The subtractive system is the basis for printing with the process colours cyan, yellow and magenta used together with black to sharpen the image. It is also the principle used in mechanical separation, the conventional cartographic method of creating colours on maps and graphs. As with artistic primaries, the subtractive primaries have the disadvantage of requiring many separation overlays but the resulting colours can be easily controlled.
Colour harmony, a visually pleasing arrangement of colours, can be achieved by the use of complementary, analogous or monochromatic colours:
Colours complement one another when they contain approximately equal visual amounts of each of the three pigment primary colours.
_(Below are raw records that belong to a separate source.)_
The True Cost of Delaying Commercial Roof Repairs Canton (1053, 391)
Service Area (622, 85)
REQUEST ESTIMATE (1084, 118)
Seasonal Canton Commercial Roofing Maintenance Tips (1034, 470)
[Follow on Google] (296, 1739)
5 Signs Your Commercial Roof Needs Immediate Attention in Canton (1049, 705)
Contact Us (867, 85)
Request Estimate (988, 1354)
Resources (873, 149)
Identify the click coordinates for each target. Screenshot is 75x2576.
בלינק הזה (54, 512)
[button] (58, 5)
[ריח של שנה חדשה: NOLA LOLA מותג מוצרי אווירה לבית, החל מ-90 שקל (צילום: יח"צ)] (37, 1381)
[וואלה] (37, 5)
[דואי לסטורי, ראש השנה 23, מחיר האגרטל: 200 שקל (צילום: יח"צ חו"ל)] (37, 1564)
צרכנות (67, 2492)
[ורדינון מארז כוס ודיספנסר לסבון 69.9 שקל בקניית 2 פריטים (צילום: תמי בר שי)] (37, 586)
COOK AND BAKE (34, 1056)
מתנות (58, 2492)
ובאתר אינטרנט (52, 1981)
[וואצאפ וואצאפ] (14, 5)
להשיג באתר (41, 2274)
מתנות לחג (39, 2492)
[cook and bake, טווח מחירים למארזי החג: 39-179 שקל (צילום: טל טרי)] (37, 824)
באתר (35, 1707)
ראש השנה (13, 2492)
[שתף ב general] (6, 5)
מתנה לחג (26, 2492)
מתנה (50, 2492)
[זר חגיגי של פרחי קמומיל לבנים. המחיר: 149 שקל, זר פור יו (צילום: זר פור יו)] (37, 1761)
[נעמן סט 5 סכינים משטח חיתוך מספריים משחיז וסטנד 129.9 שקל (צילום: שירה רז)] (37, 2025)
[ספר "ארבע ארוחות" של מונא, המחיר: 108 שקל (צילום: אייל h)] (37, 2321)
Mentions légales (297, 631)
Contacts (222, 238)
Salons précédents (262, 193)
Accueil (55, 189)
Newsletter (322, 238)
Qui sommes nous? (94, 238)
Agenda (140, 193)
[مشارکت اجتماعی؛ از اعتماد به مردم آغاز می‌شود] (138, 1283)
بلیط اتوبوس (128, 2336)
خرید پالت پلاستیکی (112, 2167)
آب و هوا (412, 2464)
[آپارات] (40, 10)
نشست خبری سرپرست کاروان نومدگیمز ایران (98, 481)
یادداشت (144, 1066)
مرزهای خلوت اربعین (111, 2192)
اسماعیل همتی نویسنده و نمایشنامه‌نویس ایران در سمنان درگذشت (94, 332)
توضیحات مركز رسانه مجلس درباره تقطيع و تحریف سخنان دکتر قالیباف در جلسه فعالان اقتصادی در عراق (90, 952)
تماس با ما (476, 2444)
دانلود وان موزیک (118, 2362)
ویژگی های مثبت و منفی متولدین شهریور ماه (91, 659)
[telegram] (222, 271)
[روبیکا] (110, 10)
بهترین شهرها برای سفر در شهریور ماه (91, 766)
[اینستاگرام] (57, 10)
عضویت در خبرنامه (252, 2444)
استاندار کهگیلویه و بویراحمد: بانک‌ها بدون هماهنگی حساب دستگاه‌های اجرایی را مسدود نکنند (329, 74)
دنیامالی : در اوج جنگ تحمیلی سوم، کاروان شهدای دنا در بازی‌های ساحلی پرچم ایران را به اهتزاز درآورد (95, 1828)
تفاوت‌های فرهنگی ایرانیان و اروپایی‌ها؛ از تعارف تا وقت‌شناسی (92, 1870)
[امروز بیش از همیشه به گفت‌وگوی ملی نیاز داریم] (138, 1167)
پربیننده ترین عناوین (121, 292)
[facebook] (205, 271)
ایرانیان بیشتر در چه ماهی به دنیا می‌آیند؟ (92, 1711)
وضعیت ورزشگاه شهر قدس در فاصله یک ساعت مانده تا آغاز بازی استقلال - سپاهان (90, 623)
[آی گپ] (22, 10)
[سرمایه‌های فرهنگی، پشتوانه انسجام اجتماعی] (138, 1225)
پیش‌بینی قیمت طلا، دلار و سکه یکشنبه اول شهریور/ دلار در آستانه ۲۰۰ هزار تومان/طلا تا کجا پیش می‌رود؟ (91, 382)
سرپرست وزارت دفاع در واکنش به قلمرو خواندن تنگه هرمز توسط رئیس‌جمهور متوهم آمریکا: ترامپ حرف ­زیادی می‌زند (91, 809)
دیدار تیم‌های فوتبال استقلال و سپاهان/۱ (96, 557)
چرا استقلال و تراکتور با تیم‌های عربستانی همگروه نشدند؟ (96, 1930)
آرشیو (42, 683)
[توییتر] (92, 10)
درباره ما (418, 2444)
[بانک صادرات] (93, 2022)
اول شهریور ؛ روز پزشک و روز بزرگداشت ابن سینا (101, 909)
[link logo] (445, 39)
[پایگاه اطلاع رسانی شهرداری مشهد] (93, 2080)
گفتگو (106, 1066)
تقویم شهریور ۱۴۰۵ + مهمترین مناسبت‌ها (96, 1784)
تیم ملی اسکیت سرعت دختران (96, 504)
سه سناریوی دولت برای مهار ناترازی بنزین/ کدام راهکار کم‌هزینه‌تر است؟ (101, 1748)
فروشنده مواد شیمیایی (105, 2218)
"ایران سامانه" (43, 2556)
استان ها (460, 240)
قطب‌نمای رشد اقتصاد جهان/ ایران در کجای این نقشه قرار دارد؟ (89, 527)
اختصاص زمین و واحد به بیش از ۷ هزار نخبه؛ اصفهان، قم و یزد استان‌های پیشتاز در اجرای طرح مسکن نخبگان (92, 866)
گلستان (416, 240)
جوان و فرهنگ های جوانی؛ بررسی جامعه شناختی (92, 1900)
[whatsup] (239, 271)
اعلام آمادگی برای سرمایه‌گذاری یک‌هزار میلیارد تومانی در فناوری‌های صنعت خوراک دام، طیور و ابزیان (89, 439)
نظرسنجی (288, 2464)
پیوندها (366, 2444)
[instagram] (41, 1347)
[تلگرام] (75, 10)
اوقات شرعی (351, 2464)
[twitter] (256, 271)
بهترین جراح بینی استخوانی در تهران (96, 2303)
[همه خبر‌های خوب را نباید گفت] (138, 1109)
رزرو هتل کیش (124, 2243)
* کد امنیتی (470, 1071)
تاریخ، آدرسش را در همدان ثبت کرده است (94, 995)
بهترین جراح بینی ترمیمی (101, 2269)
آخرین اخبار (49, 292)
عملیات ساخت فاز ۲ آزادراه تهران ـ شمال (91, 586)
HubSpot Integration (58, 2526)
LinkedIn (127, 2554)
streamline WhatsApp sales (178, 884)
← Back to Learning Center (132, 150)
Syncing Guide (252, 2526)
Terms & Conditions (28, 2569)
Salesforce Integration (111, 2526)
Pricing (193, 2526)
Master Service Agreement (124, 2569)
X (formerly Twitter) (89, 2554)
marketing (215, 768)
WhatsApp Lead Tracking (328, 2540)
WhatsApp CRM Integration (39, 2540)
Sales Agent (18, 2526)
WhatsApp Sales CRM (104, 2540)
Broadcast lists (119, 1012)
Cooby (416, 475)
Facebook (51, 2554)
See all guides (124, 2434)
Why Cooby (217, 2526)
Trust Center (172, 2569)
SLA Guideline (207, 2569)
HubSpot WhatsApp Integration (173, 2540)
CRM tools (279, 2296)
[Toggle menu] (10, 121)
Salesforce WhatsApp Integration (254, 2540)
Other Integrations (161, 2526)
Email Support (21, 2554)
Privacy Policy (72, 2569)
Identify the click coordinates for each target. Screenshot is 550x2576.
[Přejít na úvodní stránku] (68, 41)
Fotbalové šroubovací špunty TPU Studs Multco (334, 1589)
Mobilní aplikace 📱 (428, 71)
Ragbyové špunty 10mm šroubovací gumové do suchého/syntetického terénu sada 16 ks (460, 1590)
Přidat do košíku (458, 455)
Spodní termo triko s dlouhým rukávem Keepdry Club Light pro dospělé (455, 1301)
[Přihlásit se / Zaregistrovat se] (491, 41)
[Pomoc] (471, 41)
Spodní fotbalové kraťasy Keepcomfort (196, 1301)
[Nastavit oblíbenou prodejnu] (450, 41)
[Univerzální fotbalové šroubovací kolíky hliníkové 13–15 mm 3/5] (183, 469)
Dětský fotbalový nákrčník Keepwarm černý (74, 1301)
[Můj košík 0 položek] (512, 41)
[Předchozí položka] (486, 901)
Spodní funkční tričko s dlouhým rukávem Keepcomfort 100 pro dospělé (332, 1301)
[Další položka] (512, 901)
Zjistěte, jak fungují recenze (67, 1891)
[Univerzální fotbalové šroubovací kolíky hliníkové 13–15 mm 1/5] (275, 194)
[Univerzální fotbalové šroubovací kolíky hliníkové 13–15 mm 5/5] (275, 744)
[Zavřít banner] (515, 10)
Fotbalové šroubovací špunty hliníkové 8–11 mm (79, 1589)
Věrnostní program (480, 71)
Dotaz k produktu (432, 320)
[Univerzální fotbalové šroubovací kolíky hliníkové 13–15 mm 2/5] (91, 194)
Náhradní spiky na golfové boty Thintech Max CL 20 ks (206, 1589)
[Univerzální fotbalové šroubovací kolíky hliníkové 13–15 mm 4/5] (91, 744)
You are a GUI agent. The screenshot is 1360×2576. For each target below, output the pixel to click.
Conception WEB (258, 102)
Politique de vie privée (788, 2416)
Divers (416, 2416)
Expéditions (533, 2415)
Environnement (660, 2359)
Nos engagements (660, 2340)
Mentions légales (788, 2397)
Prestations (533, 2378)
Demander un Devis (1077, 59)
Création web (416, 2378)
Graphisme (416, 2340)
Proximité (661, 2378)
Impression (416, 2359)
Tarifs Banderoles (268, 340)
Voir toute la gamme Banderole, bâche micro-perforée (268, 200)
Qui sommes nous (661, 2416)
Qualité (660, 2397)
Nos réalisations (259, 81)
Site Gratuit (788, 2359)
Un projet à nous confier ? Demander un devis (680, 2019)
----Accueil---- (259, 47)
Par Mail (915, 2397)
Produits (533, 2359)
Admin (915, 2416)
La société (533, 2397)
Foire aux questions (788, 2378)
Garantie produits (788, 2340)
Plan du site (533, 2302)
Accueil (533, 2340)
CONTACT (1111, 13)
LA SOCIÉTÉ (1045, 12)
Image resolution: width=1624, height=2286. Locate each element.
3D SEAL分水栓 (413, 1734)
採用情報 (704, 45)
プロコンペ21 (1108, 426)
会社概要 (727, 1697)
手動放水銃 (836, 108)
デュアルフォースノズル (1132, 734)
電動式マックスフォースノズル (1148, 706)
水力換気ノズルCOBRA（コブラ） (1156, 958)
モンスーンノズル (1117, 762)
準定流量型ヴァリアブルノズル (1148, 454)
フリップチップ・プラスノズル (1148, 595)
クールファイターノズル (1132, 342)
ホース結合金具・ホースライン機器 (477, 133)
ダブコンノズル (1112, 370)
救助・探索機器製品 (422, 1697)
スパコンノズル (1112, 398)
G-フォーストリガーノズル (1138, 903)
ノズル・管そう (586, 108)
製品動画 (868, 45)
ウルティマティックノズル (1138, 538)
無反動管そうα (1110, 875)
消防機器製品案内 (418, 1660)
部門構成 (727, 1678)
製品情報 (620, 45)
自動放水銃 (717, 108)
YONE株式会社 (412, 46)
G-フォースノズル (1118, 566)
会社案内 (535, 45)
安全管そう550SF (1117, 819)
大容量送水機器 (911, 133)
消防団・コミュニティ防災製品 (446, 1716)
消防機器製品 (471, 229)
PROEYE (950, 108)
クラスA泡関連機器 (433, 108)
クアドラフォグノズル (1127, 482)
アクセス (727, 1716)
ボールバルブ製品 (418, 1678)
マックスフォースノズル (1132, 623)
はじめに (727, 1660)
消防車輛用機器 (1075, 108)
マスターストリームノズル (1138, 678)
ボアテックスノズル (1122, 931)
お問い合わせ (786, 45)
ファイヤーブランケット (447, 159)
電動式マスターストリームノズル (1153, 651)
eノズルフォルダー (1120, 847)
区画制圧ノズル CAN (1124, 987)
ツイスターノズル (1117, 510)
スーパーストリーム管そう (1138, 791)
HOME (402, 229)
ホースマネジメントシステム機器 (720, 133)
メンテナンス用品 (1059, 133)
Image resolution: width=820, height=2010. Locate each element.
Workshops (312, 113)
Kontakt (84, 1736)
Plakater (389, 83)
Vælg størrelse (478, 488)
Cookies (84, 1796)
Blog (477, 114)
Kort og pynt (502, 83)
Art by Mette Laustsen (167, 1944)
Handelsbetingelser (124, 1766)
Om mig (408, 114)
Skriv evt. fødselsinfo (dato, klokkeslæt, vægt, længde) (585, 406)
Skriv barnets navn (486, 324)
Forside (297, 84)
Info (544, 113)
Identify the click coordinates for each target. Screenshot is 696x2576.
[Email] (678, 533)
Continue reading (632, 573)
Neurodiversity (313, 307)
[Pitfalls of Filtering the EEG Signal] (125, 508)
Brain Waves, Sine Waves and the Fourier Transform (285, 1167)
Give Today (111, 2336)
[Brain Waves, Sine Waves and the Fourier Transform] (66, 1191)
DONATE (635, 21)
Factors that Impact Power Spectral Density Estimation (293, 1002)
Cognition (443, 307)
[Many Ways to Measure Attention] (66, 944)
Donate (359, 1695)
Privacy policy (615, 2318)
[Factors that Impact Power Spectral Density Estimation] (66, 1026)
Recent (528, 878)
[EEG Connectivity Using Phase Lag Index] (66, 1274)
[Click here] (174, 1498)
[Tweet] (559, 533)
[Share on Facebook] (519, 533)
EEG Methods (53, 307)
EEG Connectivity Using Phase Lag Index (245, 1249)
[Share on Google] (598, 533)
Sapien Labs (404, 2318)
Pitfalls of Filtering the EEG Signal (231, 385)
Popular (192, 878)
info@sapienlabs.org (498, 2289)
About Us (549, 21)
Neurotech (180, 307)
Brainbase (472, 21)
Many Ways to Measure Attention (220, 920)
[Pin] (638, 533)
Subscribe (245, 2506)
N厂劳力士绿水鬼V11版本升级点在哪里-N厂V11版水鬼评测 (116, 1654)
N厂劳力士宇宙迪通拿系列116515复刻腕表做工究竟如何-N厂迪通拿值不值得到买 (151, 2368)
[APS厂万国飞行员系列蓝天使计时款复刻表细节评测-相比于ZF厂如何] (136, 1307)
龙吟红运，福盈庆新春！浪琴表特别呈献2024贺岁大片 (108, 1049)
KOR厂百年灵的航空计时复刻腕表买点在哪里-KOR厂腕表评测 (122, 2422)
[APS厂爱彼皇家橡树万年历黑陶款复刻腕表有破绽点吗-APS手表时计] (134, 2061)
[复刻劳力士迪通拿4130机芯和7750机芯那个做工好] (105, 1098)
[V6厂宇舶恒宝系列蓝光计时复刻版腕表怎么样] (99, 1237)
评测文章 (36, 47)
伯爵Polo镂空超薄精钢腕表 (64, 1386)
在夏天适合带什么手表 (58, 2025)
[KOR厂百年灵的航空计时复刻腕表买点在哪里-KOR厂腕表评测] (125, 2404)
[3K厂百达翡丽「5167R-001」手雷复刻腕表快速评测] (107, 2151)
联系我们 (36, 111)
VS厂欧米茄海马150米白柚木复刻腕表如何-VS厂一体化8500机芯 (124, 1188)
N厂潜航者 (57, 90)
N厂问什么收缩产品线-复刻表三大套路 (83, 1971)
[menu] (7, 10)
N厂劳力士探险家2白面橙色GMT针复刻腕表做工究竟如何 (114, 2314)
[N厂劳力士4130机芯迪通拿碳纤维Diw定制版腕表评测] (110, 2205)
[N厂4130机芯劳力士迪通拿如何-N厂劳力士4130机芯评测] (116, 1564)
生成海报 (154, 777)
A colour wheel is a considerable aid to their identification and will be referred to throughout this section (see insert). The sequence of colours on a colour wheel is itself considered to be harmonious and may form the basis of useful colour scales. Two colours (duos) are harmonious and complementary if they lie opposite each other on the colour wheel. Thus we have the following duos of complementary colours with the artistic primaries (Figure 10.4):
Yellow - Violet
Yellow - orange - Blue-violet
Orange - Blue
Red - orange - Blue-green
Red - Green
Red-violet - Yellow-green
The same principle holds for groups of three colours on the wheel (triads) (Figure 10.4). Thus we have the following triads of complementary colours:
Yellow - Red - Blue
Yellow-orange - Red-violet - Blue-green
Orange - Violet - Green
Red-orange - Blue-violet - Yellow-green
The principle of harmonious and complementary duos and triads of colours in relation to the artistic primaries can also be applied to the additive and subtractive primaries (Figure 10.3). These colour duos and triads are more harmonious if the colours are lightened by white, darkened by black or similarly toned down to a pastel shade by adding equal amounts of grey. Pastels or subdued colours are considered to be visually more pleasing than pure colours.
Brown, a fundamental cartographic colour, is not listed above but is often used in many mapping products. Brown essentially consists of yellow and red plus a small amount of blue. Harmonious colours for browns are found in those colours in which the dominant pigment is weakest in the brown. Thus we have the following complementary colours for brown:
Yellowish brown - Blue-violet
Reddish brown - Blue-green
This system of obtaining harmony between colours is extremely valuable to the thematic cartographer who wishes to produce a scale of colours for related features, e.g., the depiction of varying levels or densities of a species.
Analogous colours use one quadrant section of the colour wheel, moving from one extreme steadily through each neighbouring hue to the other extreme (Figure 10.4). Thus a scale of harmonious colours might include green, yellow-green, yellow and yellow-orange. These scales are often adjacent to the subtractive primary colours magenta, yellow or cyan. When using this system, extending beyond 1/3 of the wheel will result in unharmonious colour combinations.
This system is useful as an economic solution to costly colour printing. Using only two basic colours in varying saturations and overprinting them can create a useful scale of related colours.
This is an economical colour system based on a sequence of several continuously graded colours of a single hue. These gradational sequences are achieved by the addition of white, grey or black, resulting in desaturated, pastel or shaded series of colours.
The system is suited to displaying continuously variable data such as water depth in relation to bottom topography.
Figure 10.4 Colour wheel showing duos and triads of complementary colours with the artistic primaries.